Di saat dunia tengah ditelan hiruk-pikuk kesibukan, Pasha memberikan oase kolektivitas keluarga yang tak hanya berarti satu darah, namun juga komunitas yang ada di sekelilingnya menjadi bagian dari keluarga.
“Keluarga Cemara adalah sebuah cerita yang diciptakan oleh Arswendo Atmowiloto, yang menurut kami akan selalu relevan dengan situasi Indonesia kapanpun,” kata Sutradara Pasha Prakasa.
Ditulis berpuluh-puluh tahun lalu, dan telah diangkat ke berbagai format medium seni, cerita ini memiliki relevansi yang visioner. Melalui pembaruan yang kami bawa dalam cerita Abah dan Emak.
“Kami ingin memberikan pengalaman yang imersif untuk penonton Pertunjukan Panggung Musikal Keluarga Cemara 2025,” ujarnya.
Simhala Avadana, yang menjadi penulis lirik, komposer, serta pemeran Abah, menambahkan musik yang ada di Musikal Keluarga Cemara tahun ini akan terasa lebih sempurna.

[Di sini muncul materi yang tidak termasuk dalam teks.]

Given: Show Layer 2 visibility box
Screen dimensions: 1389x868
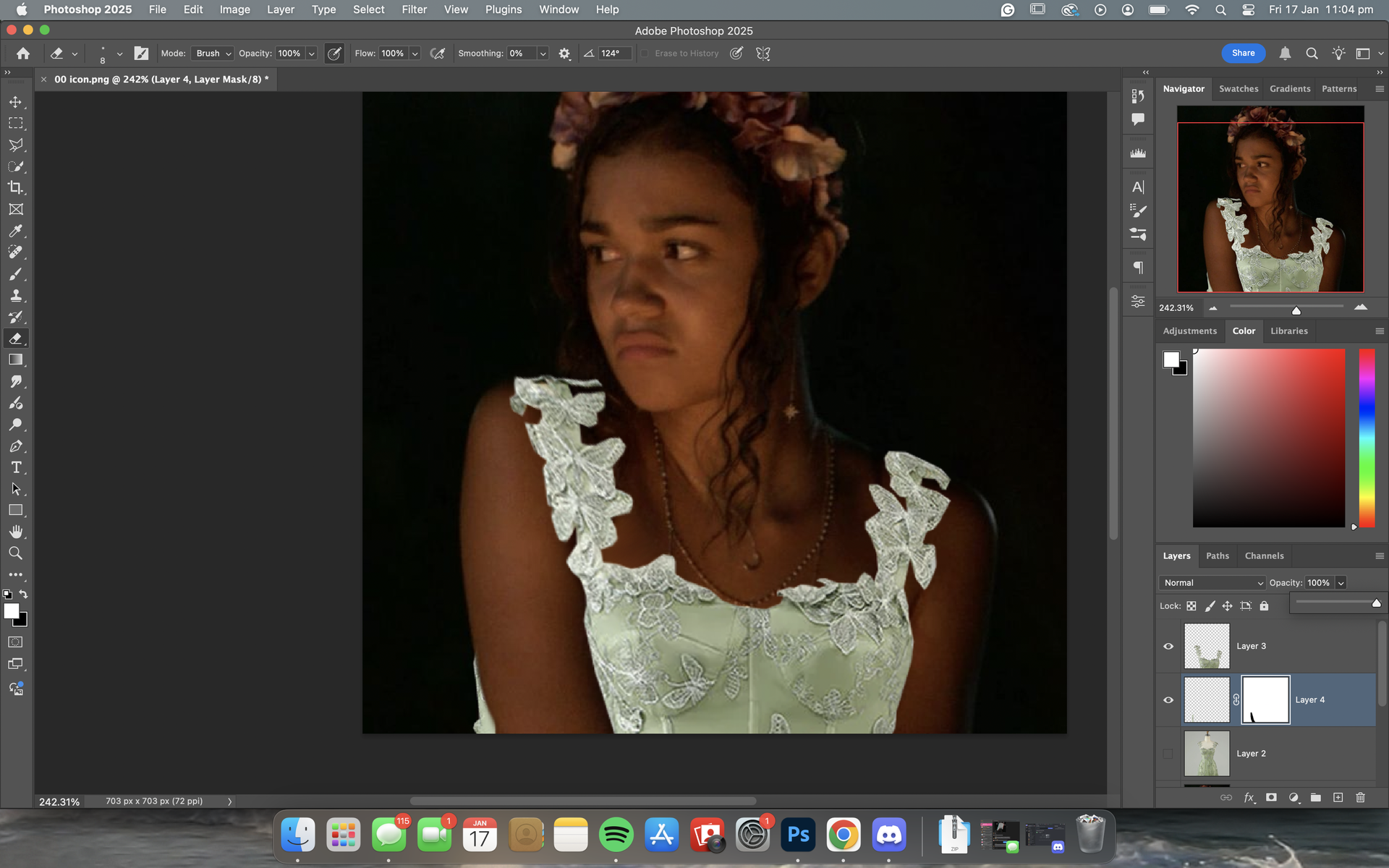Looking at the screenshot, I should (1168, 754).
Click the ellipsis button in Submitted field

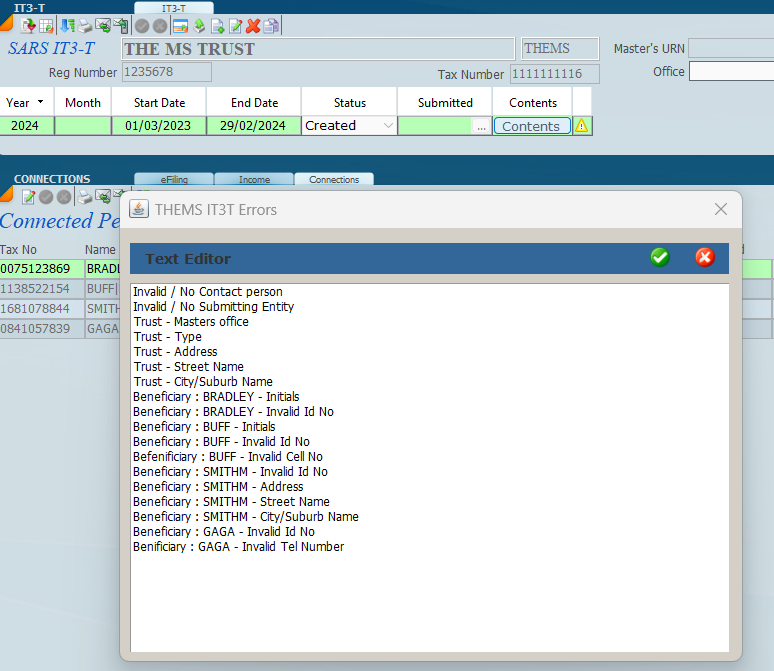point(481,126)
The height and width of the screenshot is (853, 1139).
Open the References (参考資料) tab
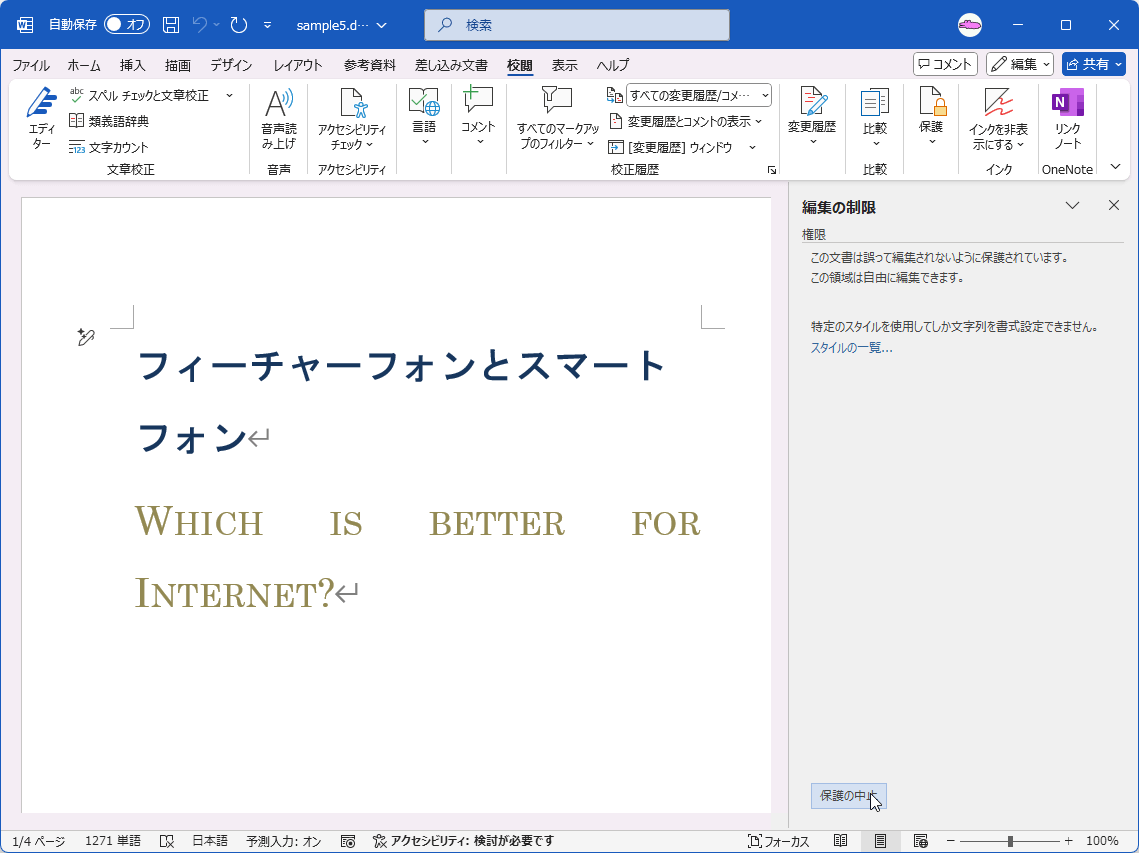(370, 65)
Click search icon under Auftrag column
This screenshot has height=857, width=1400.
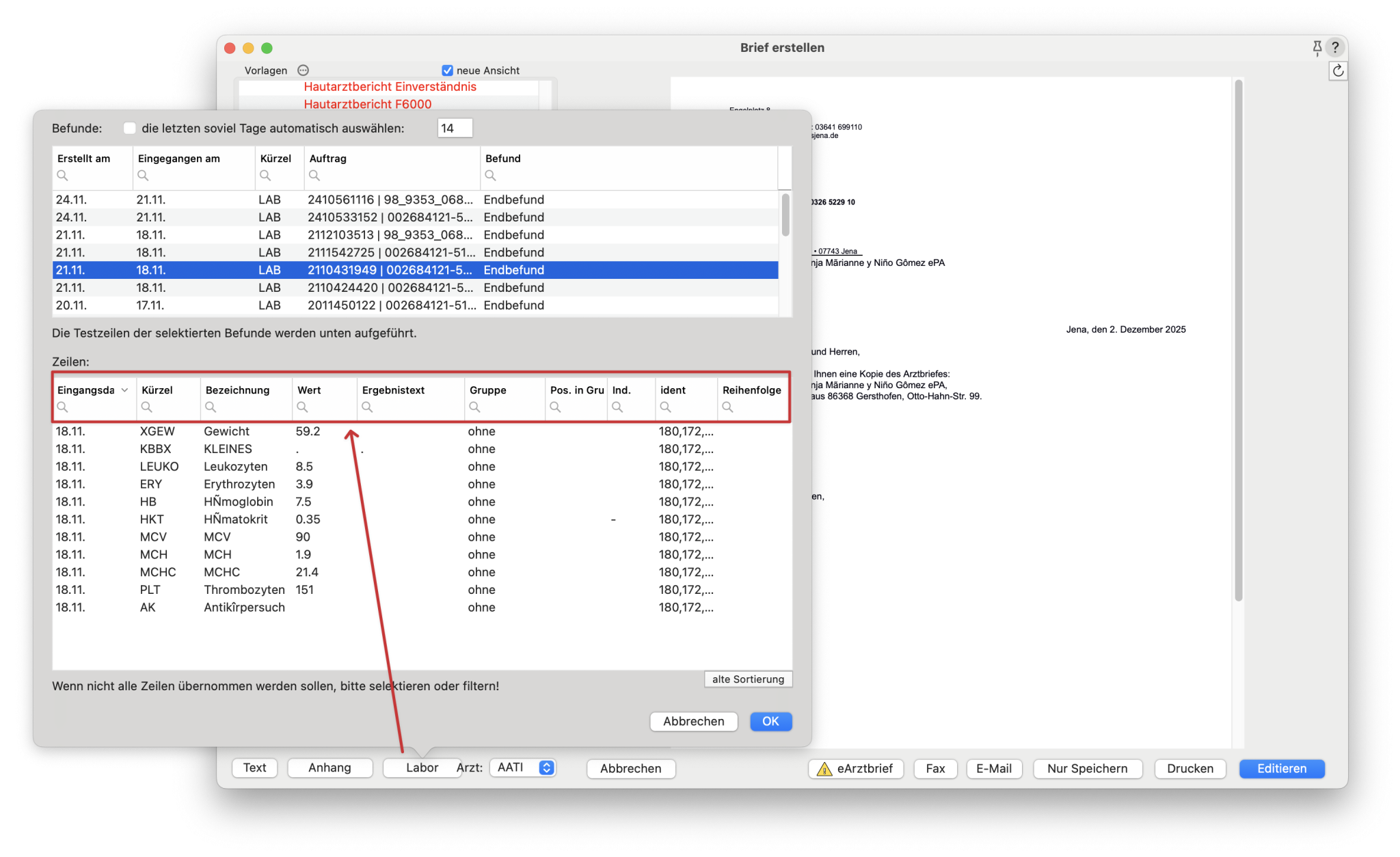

Hal ini, disebut Simhala, karena ia bersama Ifa Fachir sebagai komposer, dan Ivan Tangkulung sebagai music director bekerja sama untuk meramu musik di pentas tahun ini dengan peningkatan yang akan membawa kebaruan.
Ia memastikan secara musik, bisa dipastikan di pertunjukan tahun ini akan jauh lebih detail karena ada waktu untuk menyempurnakannya.